## Try it
Lines from the beginning of the entries up to and including the one with "1316x899 pixels." must be duplicated word for word; leave out all others.

(Stored records)
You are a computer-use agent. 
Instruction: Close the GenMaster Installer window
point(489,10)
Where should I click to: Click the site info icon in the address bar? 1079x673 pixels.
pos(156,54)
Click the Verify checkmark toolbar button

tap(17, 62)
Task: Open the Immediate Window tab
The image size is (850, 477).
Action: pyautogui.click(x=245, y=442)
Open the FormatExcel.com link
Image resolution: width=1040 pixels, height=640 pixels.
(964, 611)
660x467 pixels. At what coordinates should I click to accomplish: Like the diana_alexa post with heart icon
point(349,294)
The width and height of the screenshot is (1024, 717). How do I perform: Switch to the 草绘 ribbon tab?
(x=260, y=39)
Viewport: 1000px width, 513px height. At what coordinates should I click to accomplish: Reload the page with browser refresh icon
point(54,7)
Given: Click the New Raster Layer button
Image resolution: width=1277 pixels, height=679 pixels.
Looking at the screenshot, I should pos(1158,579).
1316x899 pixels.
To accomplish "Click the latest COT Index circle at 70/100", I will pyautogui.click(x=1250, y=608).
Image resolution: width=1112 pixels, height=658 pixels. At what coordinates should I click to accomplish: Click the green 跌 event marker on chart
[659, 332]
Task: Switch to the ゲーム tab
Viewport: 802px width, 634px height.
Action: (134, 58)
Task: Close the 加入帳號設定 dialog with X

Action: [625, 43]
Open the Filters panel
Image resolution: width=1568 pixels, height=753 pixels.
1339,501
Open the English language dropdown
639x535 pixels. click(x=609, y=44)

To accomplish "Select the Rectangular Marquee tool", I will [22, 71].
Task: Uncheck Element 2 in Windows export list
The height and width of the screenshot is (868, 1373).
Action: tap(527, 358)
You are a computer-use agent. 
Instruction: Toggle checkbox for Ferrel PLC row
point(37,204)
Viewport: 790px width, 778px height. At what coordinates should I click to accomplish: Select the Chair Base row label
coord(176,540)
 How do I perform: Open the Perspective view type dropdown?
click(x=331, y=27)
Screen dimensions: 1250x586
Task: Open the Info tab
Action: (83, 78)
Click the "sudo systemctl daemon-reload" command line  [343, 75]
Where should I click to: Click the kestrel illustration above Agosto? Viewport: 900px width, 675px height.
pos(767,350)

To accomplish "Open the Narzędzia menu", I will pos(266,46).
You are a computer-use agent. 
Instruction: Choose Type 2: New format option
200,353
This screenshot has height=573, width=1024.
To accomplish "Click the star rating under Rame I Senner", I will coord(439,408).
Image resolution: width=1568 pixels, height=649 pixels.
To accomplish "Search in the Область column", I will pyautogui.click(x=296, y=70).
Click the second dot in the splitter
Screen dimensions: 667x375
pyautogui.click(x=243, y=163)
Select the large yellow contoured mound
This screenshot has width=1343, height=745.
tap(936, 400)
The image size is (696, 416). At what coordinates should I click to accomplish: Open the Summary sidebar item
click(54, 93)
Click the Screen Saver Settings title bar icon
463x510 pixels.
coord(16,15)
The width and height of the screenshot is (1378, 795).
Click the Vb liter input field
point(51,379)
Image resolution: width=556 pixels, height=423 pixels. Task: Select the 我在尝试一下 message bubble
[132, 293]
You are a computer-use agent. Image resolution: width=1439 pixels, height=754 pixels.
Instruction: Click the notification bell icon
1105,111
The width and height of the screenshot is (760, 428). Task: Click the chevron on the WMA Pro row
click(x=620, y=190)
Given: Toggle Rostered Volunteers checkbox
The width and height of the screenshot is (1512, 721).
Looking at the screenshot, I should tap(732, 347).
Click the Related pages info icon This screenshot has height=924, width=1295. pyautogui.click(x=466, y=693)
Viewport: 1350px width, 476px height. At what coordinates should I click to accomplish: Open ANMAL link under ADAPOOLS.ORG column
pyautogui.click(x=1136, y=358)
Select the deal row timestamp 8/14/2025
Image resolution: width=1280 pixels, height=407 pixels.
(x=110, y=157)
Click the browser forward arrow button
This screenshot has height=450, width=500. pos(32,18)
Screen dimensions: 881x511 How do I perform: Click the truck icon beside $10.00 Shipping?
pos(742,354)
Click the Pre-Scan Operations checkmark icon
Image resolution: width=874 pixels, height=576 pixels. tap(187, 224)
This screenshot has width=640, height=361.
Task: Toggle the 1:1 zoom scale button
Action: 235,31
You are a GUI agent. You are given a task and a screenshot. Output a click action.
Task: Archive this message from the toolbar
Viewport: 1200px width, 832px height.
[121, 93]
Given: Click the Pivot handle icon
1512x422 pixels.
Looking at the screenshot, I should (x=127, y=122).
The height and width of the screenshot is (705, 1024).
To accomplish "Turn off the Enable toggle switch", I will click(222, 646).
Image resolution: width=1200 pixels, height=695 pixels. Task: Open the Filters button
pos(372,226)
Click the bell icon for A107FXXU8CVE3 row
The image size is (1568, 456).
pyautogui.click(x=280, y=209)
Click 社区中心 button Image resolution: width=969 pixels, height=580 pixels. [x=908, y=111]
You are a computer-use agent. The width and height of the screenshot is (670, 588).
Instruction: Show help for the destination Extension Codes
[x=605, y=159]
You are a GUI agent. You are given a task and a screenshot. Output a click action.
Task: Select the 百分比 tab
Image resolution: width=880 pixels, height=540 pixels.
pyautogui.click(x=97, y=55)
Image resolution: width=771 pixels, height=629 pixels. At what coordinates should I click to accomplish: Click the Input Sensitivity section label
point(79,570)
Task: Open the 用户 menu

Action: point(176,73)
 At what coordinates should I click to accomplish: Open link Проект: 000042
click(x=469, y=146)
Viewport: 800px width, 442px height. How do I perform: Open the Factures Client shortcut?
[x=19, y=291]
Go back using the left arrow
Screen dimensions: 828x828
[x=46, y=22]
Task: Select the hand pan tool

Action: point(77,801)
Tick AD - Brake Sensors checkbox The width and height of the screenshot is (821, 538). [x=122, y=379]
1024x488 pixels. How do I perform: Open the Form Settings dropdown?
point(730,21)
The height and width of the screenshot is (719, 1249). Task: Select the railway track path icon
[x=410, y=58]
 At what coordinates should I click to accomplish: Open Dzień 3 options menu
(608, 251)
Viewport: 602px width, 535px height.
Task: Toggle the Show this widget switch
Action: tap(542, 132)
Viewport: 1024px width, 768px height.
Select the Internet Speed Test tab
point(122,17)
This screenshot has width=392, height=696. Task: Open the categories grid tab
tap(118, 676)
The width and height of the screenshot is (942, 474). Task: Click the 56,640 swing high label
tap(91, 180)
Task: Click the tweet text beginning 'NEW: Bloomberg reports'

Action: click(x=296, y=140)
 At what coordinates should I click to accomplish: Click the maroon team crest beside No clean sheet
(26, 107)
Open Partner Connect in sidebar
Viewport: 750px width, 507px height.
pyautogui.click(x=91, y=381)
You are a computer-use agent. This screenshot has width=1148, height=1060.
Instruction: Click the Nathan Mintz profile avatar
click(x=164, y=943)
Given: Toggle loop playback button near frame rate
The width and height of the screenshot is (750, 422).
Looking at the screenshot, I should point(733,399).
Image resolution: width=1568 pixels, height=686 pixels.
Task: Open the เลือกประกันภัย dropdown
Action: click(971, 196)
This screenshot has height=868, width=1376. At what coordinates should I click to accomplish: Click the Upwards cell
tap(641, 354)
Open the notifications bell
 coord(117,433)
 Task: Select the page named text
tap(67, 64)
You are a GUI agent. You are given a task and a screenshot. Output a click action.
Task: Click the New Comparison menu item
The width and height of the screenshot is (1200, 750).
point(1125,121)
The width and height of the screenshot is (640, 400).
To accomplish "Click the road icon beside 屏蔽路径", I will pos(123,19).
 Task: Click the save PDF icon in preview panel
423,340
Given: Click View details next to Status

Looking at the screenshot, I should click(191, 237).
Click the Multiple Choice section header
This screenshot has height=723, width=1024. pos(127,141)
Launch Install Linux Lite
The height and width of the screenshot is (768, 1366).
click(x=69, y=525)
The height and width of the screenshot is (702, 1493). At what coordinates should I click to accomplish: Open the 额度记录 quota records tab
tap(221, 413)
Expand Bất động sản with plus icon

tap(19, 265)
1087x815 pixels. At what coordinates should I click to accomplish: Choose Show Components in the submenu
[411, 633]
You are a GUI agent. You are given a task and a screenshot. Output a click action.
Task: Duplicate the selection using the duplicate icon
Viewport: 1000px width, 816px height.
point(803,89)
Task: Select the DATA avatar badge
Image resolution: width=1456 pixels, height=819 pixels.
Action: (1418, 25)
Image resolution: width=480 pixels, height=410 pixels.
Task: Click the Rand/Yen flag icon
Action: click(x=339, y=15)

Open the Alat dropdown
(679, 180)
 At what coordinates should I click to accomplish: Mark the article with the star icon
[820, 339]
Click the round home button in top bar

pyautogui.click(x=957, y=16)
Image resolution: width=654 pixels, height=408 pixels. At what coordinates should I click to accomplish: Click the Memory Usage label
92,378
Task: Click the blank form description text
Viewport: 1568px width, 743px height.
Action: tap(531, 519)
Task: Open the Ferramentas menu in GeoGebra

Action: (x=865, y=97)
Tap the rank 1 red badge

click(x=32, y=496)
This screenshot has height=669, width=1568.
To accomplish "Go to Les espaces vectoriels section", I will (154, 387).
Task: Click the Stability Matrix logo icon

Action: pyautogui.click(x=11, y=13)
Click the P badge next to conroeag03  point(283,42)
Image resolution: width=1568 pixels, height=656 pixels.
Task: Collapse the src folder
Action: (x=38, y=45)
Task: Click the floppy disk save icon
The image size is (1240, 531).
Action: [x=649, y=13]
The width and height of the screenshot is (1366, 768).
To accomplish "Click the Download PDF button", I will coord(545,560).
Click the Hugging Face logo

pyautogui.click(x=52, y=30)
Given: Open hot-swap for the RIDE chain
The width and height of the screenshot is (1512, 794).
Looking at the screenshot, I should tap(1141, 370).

## Solution below
You are a computer-use agent. 
Instruction: Close the GenMaster Installer window
point(489,10)
Where should I click to: Click the site info icon in the address bar? 1079x673 pixels.
pos(156,54)
Click the Verify checkmark toolbar button

tap(17, 62)
Task: Open the Immediate Window tab
The image size is (850, 477).
Action: pyautogui.click(x=245, y=442)
Open the FormatExcel.com link
Image resolution: width=1040 pixels, height=640 pixels.
(964, 611)
660x467 pixels. At what coordinates should I click to accomplish: Like the diana_alexa post with heart icon
point(349,294)
The width and height of the screenshot is (1024, 717). How do I perform: Switch to the 草绘 ribbon tab?
(x=260, y=39)
Viewport: 1000px width, 513px height. At what coordinates should I click to accomplish: Reload the page with browser refresh icon
point(54,7)
Given: Click the New Raster Layer button
Image resolution: width=1277 pixels, height=679 pixels.
Looking at the screenshot, I should pos(1158,579).
1316x899 pixels.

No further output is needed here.